As a second step, artificial cross pollinations and resultant data on reproductive incompatibility (RI) can be employed to help further distinguish pollinator competition from reinforcement. Under pollinator competition alone as the primary driver for RCD, selection should act to reduce visitation of a given pollinator to different plant lineages (species or incipient species), but other mechanisms to prevent hybridization such as mechanical or intrinsic isolating factors are not expected to manifest between plant lineages. In contrast, under reinforcement, plant lineages divergent in floral morphology should be recalcitrant to artificial hybridization because of mechanical incompatibilities that arise to prevent further, maladaptive hybridization. Hand pollinations bypass the action of pollinators and therefore offer additional means to distinguish between reinforcement and competition for pollinators. If hand pollinations between lineages with dissimilar flowers consistently yield non-viable offspring, reinforcement may be a primary driver of RCD. In contrast, if such hand pollinations do consistently yield viable offspring, then pollinator competition may instead be a primary driver of RCD.

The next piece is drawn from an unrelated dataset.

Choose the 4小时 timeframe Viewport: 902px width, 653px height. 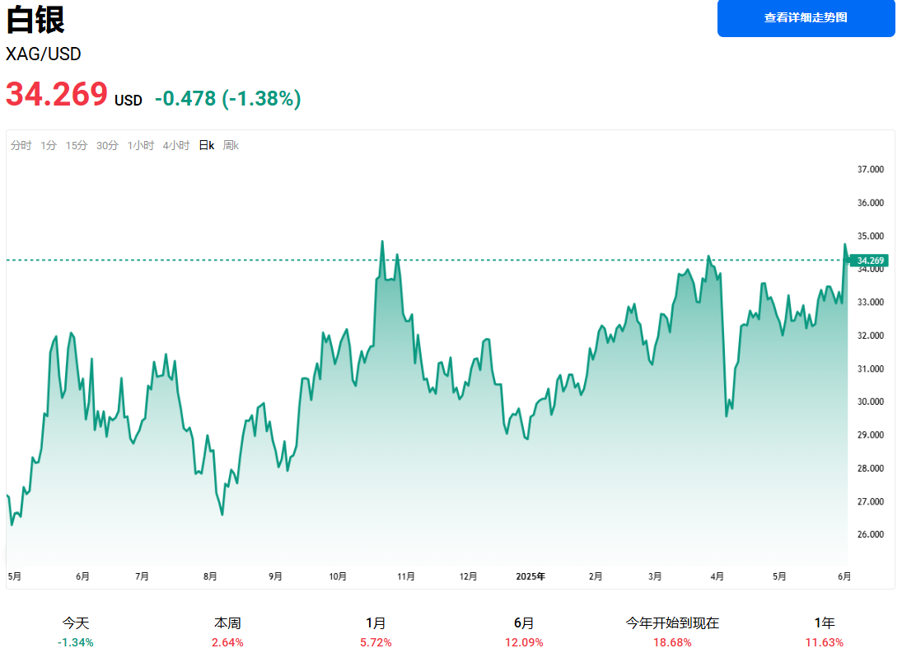(176, 146)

In this study, we examine a species-rich and florally diverse lineage of tropical angiosperms to (1) test for RCD between species pairs and then (2) evaluate evidence in support of two different mechanisms that contribute to RCD: pollinator competition and reinforcement. We first determine which characters show the strongest pattern of RCD between species pairs. Second, we use hand pollinations in a carefully controlled glasshouse environment to test whether floral dissimilarity is correlated with RI. Finally, we assess if species pairs show greater post-pollination RI when in sympatry compared to allopatry by incorporating geographical range overlap as well as other potential effects, specifically phylogenetic relatedness. Finding that dissimilarity in floral traits (that are unlikely selected for by pollinators) is correlated with RI and that sympatric species cannot produce viable offspring is here taken as evidence in support of reinforcement, whereas finding that floral dissimilarity is unrelated to RI is taken as evidence in support of pollinator competition. The results from this study have implications for understanding the relative contribution of RCD to floral diversification, especially given few examples are known from the tropics (but see Kay and Schemske 2008; Muchhala et al. 2014), and serve as steps towards disentangling the underlying drivers of RCD.